Anyway, enough of the history lesson, suffice to say that it is absolutely fascinating and well worth doing a bit of internet searching if you want to learn more.
Our experience on the island was magical. Our visit started at the tiny Mataveri airport, where we were required to purchase an entry ticket to the National Park monuments for $80. As we left the airport huts, we had a fabulous welcome from local tour guides including the placing of a tradition Polynesian Lei around our necks. A nice touch that instantly conveyed the relaxed Southern Pacific culture.
We were dropped at our hotel, which was perched on the rocky cliff looking out west over the ocean (great for the South Pacific sunset!) just outside Hanga Roa. It was apparently one of the better hotels on the island, although I would still only class it as a 2* hotel but in a 5* location. There was nothing wrong with it as such; it was clean and relaxed, the staff were friendly, there was fresh linen etc. When it was constructed in the 1960’s it would have been beautiful in all respects. It’s just that it appears not to have been decorated since, and the whole place just seemed a bit tired and in need of a refresh (the pine clad walls and ceiling in our room was testament to that). Although we didn’t look inside other hotels, I would imagine most are of a similar standard. Therefore, you need to be prepared for fairly basic accommodation.
Using our hotel as a base, over the next few days we embarked on three superb tours of the heritage sites around the island.
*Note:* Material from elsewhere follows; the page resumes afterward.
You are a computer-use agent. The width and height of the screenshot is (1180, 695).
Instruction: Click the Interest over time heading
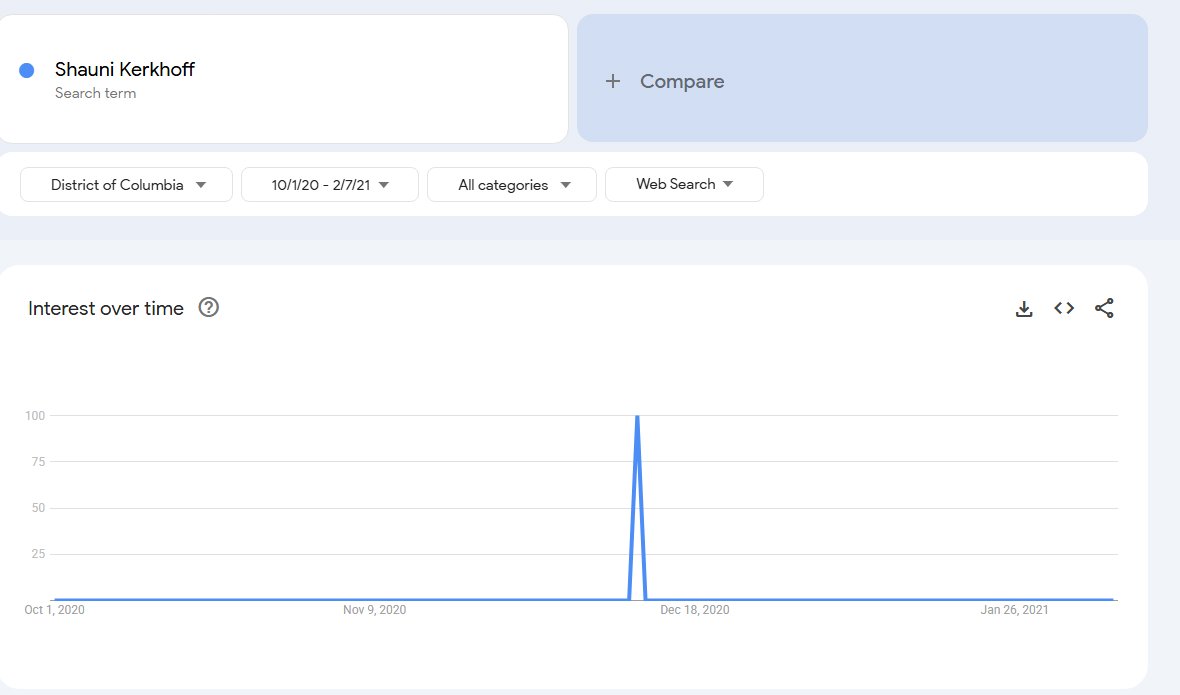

Our hugely entertaining and knowledgeable local guide gave us a fascinating insight into the folklore and traditions of the island and the restoration work to repair and re-erect previously toppled Moai that was carried out in the 1960’s and 70’s by American Anthropologist, William Mulloy.
In between the tours, we also had plenty of time on our own to wander down to the beautiful rustic town of Hanga Roa. Here, we visited the Catholic church, the artisan market and various tiny craft shops before relaxing in the small harbour with coffee and empañadas. We were also told to be on the lookout for turtles swimming in the harbour and were thrilled to see two huge and beautiful examples swimming around within a few minutes.
In the evenings we experienced some gorgeous sunsets, especially from our hotel and a nearby rustic restaurant, both perched on the rocks of the west coast of the island. The sunset highlight though, was a thirty minute walk away, on the far side of Hanga Roa. One warm evening, we sat on the grass at the ancient site of Ahu Tahai and watched an achingly beautiful scene as the winter sun set on the ocean behind the huge Moai statues. The clouds at sunset threw up a fabulous palette of blue, green, red, orange and crimson against a foreground of silhouetted Moai. Not bad for a mid-winter August evening. Photographs can never quite capture the sheer scale of the landscape, but it’s one of those images that will stay with me forever.
Easter Island’s isolation in the South Pacific, thousands of miles from anywhere, has allowed it to preserve a very strong cultural identity that has survived European settlers, pirates, famine and near total extinction of the population. It remains a beautiful, unique and deeply mysterious place where legend and stories passed down through generations keep the history alive.
If you ever find yourself with an opportunity to go to this wonderful island, then my advice would be to not turn it down. It’s a life experience that you won’t regret and although it’s a bit of a trek to get there, it is well worth the effort and the cost if you are starting from Santiago.